JuliaHub Secures $65M in Series B Funding to Scale Scientific Machine Learning Platform
Funding Details
$65M
Series B
A certain tension is in the room right now. AI is everywhere, talking loud, moving fast, breaking things it does not fully understand. And then there’s JuliaHub, moving different, building systems that do not just generate answers but actually hold up when reality pushes back. That contrast just got sharper with a $65M Series B, and you can feel exactly where this is headed.
Out of Cambridge, Massachusetts, JuliaHub has been building a different kind of intelligence stack, one rooted in Scientific Machine Learning where physics is not a suggestion, it is law. Dr. Viral B. Shah (CEO) and Dr. Jeff Bezanson (CTO), alongside co-founders Prof. Alan Edelman (Chief Scientist), Stefan Karpinski (CPO), Deepak Vinchhi (COO), and Keno Fischer (CTO, R&D), did not start with noise. They started with the Julia language and a refusal to accept the tradeoff between speed and usability. That “two-language problem” they solved years ago is now showing up like compound interest in an AI cycle that suddenly demands both precision and scale.
Dorilton Capital led the round, with General Catalyst, AE Ventures, and Bob Muglia stepping back in. That lineup is not chasing headlines. That is capital that understands modeling a jet engine, a drug interaction, or a power grid is a different sport entirely. When the environment pushes back, your math better push harder.

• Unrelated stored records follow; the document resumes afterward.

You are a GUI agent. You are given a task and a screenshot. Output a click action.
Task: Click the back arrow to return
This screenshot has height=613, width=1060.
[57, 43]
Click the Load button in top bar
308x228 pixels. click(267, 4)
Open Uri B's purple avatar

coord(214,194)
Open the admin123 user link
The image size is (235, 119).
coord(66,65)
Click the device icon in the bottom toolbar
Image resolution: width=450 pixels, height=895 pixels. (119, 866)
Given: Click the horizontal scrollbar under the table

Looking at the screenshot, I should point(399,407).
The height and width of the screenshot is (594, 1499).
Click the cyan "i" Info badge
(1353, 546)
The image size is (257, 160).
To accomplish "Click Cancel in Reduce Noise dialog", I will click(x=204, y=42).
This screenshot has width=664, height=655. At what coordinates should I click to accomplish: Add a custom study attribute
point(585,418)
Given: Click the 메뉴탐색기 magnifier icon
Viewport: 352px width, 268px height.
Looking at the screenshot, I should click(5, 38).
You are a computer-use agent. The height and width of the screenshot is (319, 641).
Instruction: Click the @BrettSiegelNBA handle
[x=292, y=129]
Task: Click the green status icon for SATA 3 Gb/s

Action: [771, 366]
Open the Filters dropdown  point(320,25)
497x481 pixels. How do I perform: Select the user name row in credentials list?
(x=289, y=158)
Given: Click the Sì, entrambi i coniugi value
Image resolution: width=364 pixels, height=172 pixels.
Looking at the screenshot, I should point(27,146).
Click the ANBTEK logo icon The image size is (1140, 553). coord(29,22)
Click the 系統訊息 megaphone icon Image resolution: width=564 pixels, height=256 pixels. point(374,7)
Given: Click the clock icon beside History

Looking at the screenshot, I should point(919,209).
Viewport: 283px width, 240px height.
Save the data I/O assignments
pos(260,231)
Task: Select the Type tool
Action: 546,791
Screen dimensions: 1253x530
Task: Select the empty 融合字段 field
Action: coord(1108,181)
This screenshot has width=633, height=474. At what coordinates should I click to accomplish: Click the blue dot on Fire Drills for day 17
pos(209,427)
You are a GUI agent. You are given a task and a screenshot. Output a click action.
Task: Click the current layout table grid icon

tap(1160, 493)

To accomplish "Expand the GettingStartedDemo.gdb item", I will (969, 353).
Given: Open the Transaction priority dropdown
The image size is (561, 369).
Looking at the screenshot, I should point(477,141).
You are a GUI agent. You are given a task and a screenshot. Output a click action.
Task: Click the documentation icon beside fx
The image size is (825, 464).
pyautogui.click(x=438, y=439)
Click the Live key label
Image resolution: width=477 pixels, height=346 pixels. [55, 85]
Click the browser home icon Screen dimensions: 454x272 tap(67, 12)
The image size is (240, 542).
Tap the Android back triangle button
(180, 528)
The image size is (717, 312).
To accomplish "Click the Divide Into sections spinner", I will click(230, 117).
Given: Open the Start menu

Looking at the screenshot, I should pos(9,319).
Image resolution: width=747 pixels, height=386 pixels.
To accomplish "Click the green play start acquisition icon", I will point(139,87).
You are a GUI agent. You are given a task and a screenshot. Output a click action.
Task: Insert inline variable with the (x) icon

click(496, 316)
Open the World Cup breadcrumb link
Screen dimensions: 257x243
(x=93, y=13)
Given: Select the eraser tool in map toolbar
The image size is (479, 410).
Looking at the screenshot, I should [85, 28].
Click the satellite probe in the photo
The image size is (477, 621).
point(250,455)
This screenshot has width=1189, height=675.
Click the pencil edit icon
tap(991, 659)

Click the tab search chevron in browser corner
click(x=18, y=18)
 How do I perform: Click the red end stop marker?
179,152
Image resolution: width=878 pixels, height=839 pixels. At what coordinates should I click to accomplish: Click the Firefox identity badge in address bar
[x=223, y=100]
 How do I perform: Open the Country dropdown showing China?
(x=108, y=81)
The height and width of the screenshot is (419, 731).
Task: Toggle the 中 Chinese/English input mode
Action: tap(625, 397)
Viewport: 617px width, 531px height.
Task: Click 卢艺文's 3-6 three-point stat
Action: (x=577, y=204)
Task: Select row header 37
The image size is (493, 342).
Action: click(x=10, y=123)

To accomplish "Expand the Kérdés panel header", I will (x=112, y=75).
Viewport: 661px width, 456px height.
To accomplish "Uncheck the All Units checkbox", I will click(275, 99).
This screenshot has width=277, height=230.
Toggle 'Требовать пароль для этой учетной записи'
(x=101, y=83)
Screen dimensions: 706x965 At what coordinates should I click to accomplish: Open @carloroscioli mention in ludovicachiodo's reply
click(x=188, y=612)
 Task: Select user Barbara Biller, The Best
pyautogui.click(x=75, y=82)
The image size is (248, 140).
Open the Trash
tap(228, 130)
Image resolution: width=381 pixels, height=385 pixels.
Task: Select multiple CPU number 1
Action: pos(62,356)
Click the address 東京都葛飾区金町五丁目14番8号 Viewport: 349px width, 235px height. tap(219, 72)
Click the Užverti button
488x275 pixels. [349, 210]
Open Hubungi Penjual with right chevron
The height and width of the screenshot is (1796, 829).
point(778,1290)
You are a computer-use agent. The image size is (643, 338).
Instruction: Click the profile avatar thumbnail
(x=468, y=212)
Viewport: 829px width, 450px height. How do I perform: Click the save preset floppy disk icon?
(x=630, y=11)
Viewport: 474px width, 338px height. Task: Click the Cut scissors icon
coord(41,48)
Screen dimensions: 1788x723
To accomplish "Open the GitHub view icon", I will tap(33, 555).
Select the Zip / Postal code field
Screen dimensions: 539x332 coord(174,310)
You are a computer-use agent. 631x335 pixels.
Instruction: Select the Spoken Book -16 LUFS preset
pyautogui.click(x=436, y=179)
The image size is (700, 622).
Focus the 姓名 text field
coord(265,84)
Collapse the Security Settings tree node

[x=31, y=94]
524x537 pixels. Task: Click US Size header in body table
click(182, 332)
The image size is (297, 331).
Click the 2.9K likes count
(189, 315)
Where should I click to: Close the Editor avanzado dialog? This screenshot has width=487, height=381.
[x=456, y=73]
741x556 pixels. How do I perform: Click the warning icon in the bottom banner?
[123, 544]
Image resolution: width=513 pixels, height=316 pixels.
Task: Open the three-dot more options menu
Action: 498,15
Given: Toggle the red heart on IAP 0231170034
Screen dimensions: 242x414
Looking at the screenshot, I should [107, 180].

The headline product, Dyad 3.0, leans all the way into that reality. JuliaHub calls it an agentic AI platform for hardware engineering. Strip the label and you get something more interesting. Machines that can reason through equations, simulate outcomes, and stay grounded in physical constraints while doing it. Not autocomplete for engineers. Actual computation that respects the rules of the universe.
Industries like aerospace, pharma, and energy are tuned in for a reason. When your margin of error is measured in lives, billions, or decades, “close enough” is not a strategy. JuliaHub is selling discipline. AI that learns from data but answers to physics. That balance is where trust starts to form, and where budgets start to move.
The business lesson is sitting right there, no translation needed. They went deeper while others went louder. Built with a technical community that does not clap for shortcuts. Let the market evolve into the problem they were already solving. Timing meets substance and suddenly the room feels different.
Now the capital is in, the product is iterating, and the signal is getting harder to ignore. The next phase of AI is not about what systems can generate. It is about what they can validate, simulate, and stand behind when the real world starts asking questions.